*** DATASET CONTENT Section Begins ***

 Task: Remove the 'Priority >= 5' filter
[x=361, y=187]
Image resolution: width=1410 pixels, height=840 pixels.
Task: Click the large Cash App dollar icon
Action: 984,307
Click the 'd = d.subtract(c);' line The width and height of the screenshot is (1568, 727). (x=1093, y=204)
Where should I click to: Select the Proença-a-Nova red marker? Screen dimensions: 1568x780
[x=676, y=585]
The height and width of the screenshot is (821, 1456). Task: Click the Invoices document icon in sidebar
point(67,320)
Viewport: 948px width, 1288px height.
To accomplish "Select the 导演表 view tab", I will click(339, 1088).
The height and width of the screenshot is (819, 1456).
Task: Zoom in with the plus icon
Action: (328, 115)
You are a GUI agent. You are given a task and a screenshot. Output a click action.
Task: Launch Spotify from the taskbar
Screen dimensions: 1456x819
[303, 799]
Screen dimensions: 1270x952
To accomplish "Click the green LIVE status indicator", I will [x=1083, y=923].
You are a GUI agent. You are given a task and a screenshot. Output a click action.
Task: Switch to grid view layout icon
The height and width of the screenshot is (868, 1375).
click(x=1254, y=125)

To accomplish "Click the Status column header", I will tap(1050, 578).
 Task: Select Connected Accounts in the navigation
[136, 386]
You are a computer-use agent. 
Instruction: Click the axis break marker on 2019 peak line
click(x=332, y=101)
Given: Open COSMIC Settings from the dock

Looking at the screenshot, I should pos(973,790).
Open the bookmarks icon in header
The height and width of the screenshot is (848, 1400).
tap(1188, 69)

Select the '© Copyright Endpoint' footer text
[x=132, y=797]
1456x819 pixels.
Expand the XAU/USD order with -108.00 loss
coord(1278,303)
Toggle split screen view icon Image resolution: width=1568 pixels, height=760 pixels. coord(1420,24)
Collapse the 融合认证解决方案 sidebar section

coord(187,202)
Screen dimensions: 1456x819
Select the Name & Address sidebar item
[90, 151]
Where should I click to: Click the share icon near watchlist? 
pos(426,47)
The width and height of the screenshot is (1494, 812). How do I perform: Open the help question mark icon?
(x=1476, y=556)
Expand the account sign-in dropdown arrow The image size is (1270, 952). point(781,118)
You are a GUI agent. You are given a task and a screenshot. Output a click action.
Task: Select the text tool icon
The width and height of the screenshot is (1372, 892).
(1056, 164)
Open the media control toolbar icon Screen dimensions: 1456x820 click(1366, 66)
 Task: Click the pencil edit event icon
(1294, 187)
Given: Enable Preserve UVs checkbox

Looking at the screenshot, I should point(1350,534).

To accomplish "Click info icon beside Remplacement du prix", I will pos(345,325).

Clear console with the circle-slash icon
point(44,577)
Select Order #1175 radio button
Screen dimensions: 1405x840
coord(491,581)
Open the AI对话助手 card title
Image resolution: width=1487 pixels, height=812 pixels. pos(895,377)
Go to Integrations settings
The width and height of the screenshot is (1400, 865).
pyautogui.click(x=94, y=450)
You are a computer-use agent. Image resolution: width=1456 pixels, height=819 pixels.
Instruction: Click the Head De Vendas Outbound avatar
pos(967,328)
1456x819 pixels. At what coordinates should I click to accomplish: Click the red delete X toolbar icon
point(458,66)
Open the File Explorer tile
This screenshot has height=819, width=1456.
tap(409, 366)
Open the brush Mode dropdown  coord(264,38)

*** DATASET CONTENT Section Ends ***

Return each entry from above without altering a single character.

EXERCISE RESPONSE:
 Task: Remove the 'Priority >= 5' filter
[x=361, y=187]
Image resolution: width=1410 pixels, height=840 pixels.
Task: Click the large Cash App dollar icon
Action: 984,307
Click the 'd = d.subtract(c);' line The width and height of the screenshot is (1568, 727). (x=1093, y=204)
Where should I click to: Select the Proença-a-Nova red marker? Screen dimensions: 1568x780
[x=676, y=585]
The height and width of the screenshot is (821, 1456). Task: Click the Invoices document icon in sidebar
point(67,320)
Viewport: 948px width, 1288px height.
To accomplish "Select the 导演表 view tab", I will click(339, 1088).
The height and width of the screenshot is (819, 1456).
Task: Zoom in with the plus icon
Action: (328, 115)
You are a GUI agent. You are given a task and a screenshot. Output a click action.
Task: Launch Spotify from the taskbar
Screen dimensions: 1456x819
[303, 799]
Screen dimensions: 1270x952
To accomplish "Click the green LIVE status indicator", I will [x=1083, y=923].
You are a GUI agent. You are given a task and a screenshot. Output a click action.
Task: Switch to grid view layout icon
The height and width of the screenshot is (868, 1375).
click(x=1254, y=125)

To accomplish "Click the Status column header", I will tap(1050, 578).
 Task: Select Connected Accounts in the navigation
[136, 386]
You are a computer-use agent. 
Instruction: Click the axis break marker on 2019 peak line
click(x=332, y=101)
Given: Open COSMIC Settings from the dock

Looking at the screenshot, I should pos(973,790).
Open the bookmarks icon in header
The height and width of the screenshot is (848, 1400).
tap(1188, 69)

Select the '© Copyright Endpoint' footer text
[x=132, y=797]
1456x819 pixels.
Expand the XAU/USD order with -108.00 loss
coord(1278,303)
Toggle split screen view icon Image resolution: width=1568 pixels, height=760 pixels. coord(1420,24)
Collapse the 融合认证解决方案 sidebar section

coord(187,202)
Screen dimensions: 1456x819
Select the Name & Address sidebar item
[90, 151]
Where should I click to: Click the share icon near watchlist? 
pos(426,47)
The width and height of the screenshot is (1494, 812). How do I perform: Open the help question mark icon?
(x=1476, y=556)
Expand the account sign-in dropdown arrow The image size is (1270, 952). point(781,118)
You are a GUI agent. You are given a task and a screenshot. Output a click action.
Task: Select the text tool icon
The width and height of the screenshot is (1372, 892).
(1056, 164)
Open the media control toolbar icon Screen dimensions: 1456x820 click(1366, 66)
 Task: Click the pencil edit event icon
(1294, 187)
Given: Enable Preserve UVs checkbox

Looking at the screenshot, I should point(1350,534).

To accomplish "Click info icon beside Remplacement du prix", I will pos(345,325).

Clear console with the circle-slash icon
point(44,577)
Select Order #1175 radio button
Screen dimensions: 1405x840
coord(491,581)
Open the AI对话助手 card title
Image resolution: width=1487 pixels, height=812 pixels. pos(895,377)
Go to Integrations settings
The width and height of the screenshot is (1400, 865).
pyautogui.click(x=94, y=450)
You are a computer-use agent. Image resolution: width=1456 pixels, height=819 pixels.
Instruction: Click the Head De Vendas Outbound avatar
pos(967,328)
1456x819 pixels. At what coordinates should I click to accomplish: Click the red delete X toolbar icon
point(458,66)
Open the File Explorer tile
This screenshot has height=819, width=1456.
tap(409, 366)
Open the brush Mode dropdown  coord(264,38)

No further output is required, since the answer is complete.